Leave me alone.
That’s what you’d like to tell just about everybody right now: go away. Stop talking to me. Don’t fuss, quit fighting, put away those bad words. You’re done, so leave me alone. As in the new book “Genesis Begins Again” by Alicia D. Williams (2019, Atheneum Books for Young Readers), life is much easier if you don’t rely too much on people who hurt you.
The Mean Girls at her old school were dumb.
Thirteen-year-old Genesis Anderson had proof: The list they circulated was titled “100 REASONS WHY WE HATE GENESIS” but only sixty things were on the list and some were totally lame.
Whatever. Every now and then, Genesis added her own entries to the list.

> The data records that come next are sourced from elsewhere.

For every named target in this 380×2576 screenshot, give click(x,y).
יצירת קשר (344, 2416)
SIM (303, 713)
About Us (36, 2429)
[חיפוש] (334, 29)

She hated that she let Mean Girls get away with being mean. She hated herself because her Dad drank too much and gambled with rent-paying money, so her family moved a lot. She hated having to stay with her Grandma, however temporary it was each time. Most of all, she hated her dark skin and her tangly-thick curls, and that she didn’t inherit her mother’s coffee-with-milk complexion and “good hair.” She could’ve added that she hated having fake friends but, after yet another publicly humiliating home eviction, more promises from Dad, and an upgraded rental, she’d first see if a new school and another fresh start made any difference.
Thankfully, as it turned out, things weren’t bad at Farmington Oaks Middle School, just outside Detroit. In the beginning, Genesis kept to herself because there were Mean Girls there, too, but she was happy to see that most of the kids were nice. She began to make real friends, and she found her first BFF. She even liked her teachers, including the one who encouraged her talents as a singer.

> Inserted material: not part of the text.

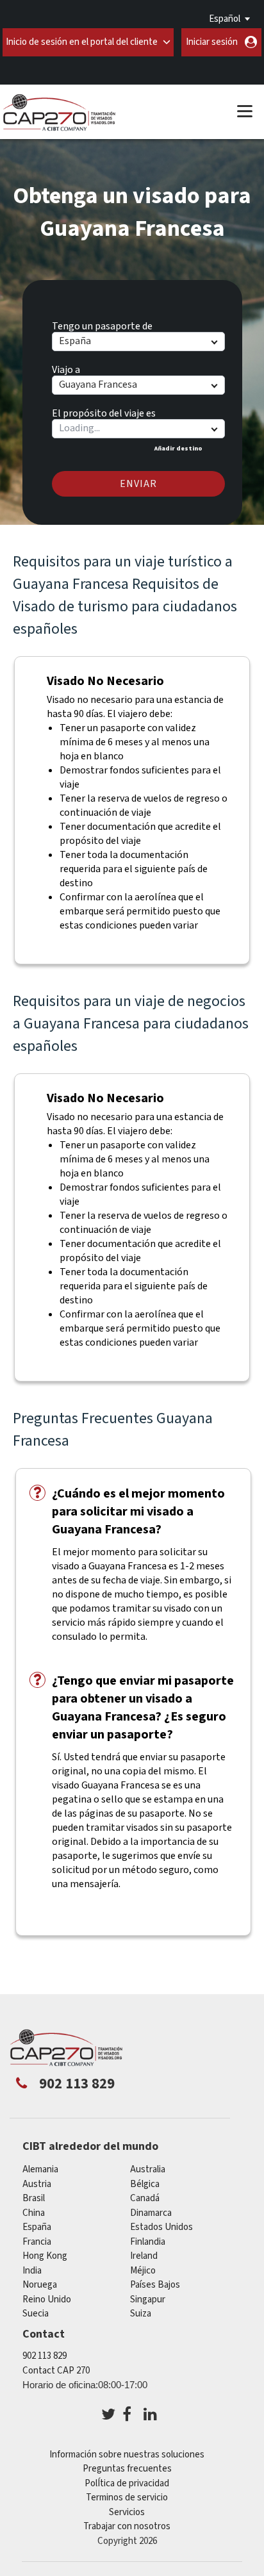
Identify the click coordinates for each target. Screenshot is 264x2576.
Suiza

But none of these positives changed Genesis’s view of herself as “ugly.” Dark skin, “nappy” hair, there had to be a way to fix it. Once she learned the secrets in her family, past and present, there was just no way she could accept herself as she was…
Starting with an awkward situation with frenemies, author Alicia D. Williams introduces 9-to-13-year-olds to an observant, smart-but-typical kid with modern problems, including a kind of racism that’s not often discussed. What ultimately happens is a shocker to the story, in part because we’re abruptly told the truth about some of the adults in Genesis’ life and though it explains a lot, it’s not pretty. We learn of this ugliness when she does, presenting an opportunity for readers to think about (and deal with) topics that might be new or uncomfortable. Happily, it’s all done with the barest, mildest profanity and absolutely zero unnecessary drama. Also nice for both you, and for your young reader: the friends Genesis makes are real-life-real, and adults in this book are portrayed without a hint of malice or ridicule.
For a middle-schooler, this book set in a middle-schooler’s life is perfect, especially if their life isn’t. Hand your child “Genesis Begins Again,” and she won’t be able to leave it alone.